Objective: Copy out the rows again word for word, from the line with "Given: Click the purple RSI value 37" to the line with "Action: [x=74, y=460]", both of those lines included.

Records to use:
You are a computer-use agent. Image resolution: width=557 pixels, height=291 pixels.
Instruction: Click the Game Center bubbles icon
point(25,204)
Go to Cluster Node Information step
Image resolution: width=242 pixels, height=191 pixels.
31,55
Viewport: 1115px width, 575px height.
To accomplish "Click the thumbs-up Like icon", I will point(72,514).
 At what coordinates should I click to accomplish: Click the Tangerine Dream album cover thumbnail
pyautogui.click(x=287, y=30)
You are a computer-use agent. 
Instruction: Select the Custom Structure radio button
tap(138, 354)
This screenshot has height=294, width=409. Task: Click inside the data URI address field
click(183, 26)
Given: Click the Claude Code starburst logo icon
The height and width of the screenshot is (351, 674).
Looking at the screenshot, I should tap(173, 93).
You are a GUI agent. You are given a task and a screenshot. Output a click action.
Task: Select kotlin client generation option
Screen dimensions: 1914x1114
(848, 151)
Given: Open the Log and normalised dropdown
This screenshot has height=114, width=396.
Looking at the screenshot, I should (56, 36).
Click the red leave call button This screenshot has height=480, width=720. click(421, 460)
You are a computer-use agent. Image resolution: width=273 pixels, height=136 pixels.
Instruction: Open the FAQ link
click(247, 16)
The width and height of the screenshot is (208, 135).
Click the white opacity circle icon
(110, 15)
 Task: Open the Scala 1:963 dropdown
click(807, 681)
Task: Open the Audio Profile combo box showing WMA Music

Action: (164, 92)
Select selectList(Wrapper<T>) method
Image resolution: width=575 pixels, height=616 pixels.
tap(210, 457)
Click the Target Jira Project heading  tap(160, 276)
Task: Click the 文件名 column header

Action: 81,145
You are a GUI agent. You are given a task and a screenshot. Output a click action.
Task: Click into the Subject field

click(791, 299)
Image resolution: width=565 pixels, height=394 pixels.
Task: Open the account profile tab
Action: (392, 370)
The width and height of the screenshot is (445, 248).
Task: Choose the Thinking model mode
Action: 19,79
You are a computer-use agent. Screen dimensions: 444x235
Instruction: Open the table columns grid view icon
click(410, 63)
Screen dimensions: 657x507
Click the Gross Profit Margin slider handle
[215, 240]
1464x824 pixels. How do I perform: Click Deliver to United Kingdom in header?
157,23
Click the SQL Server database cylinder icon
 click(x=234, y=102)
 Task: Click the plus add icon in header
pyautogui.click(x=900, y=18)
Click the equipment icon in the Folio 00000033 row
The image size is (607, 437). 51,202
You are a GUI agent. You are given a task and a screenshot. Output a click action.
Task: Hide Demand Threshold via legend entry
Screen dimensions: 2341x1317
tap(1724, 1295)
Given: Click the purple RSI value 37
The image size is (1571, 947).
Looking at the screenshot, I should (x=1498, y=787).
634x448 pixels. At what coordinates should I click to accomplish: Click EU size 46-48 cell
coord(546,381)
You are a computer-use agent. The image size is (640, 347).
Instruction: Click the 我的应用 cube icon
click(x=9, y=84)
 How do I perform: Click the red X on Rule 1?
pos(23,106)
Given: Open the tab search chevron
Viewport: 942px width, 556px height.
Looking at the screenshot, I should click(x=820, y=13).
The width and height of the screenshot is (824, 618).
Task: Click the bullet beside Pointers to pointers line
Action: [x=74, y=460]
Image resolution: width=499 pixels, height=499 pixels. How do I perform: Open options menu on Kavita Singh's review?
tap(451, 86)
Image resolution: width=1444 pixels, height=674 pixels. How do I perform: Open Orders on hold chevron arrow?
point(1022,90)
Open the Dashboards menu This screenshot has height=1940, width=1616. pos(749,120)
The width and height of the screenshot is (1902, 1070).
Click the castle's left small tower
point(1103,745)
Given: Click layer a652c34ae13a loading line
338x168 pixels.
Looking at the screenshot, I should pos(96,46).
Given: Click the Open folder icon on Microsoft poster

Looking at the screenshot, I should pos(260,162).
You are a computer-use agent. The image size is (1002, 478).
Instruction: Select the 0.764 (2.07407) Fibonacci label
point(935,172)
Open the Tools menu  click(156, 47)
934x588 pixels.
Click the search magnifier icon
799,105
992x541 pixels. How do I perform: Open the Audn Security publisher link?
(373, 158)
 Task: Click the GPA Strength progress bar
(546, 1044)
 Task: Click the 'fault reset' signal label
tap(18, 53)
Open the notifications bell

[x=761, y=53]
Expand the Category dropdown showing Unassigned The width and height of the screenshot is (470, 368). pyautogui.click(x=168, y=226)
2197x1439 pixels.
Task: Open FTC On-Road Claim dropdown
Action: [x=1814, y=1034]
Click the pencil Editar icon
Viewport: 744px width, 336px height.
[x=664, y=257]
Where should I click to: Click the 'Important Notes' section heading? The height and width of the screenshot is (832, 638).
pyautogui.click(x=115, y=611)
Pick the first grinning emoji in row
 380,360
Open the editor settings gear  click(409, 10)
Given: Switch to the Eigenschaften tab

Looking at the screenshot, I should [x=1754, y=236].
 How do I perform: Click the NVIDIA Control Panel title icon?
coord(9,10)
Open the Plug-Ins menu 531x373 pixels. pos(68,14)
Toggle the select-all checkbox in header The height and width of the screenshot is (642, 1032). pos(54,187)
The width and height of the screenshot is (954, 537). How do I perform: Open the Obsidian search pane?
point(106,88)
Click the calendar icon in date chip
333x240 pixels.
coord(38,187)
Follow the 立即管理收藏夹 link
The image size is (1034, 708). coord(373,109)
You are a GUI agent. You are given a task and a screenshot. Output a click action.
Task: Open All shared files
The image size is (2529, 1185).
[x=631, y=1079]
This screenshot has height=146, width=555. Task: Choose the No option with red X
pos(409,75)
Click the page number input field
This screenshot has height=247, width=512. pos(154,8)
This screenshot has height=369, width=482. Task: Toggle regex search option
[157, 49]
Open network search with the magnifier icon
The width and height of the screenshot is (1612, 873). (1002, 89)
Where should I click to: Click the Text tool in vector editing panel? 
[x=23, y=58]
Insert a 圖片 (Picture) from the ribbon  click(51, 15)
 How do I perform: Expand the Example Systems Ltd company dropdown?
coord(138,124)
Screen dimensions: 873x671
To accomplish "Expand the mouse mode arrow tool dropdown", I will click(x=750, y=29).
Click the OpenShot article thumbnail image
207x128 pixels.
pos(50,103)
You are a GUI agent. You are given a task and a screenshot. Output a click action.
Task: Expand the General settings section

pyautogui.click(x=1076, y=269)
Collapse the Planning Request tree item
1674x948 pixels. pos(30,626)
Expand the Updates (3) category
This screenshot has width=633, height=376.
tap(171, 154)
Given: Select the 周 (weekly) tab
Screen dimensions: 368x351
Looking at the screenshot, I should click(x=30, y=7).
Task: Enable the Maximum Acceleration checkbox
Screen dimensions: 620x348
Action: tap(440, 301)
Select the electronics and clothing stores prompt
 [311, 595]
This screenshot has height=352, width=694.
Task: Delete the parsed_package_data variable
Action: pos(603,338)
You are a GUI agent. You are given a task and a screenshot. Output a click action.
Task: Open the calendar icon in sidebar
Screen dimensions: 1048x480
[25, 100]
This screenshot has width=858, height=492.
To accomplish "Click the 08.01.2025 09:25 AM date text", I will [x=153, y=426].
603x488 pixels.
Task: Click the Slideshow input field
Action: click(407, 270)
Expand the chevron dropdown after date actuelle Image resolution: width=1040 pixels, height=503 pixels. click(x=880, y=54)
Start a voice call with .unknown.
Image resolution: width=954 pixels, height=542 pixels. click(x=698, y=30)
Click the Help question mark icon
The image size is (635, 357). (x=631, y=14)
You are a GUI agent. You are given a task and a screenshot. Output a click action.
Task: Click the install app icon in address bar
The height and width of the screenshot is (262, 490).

Exercise result:
Given: Click the purple RSI value 37
The image size is (1571, 947).
Looking at the screenshot, I should (x=1498, y=787).
634x448 pixels. At what coordinates should I click to accomplish: Click EU size 46-48 cell
coord(546,381)
You are a computer-use agent. The image size is (640, 347).
Instruction: Click the 我的应用 cube icon
click(x=9, y=84)
 How do I perform: Click the red X on Rule 1?
pos(23,106)
Given: Open the tab search chevron
Viewport: 942px width, 556px height.
Looking at the screenshot, I should click(x=820, y=13).
The width and height of the screenshot is (824, 618).
Task: Click the bullet beside Pointers to pointers line
Action: [x=74, y=460]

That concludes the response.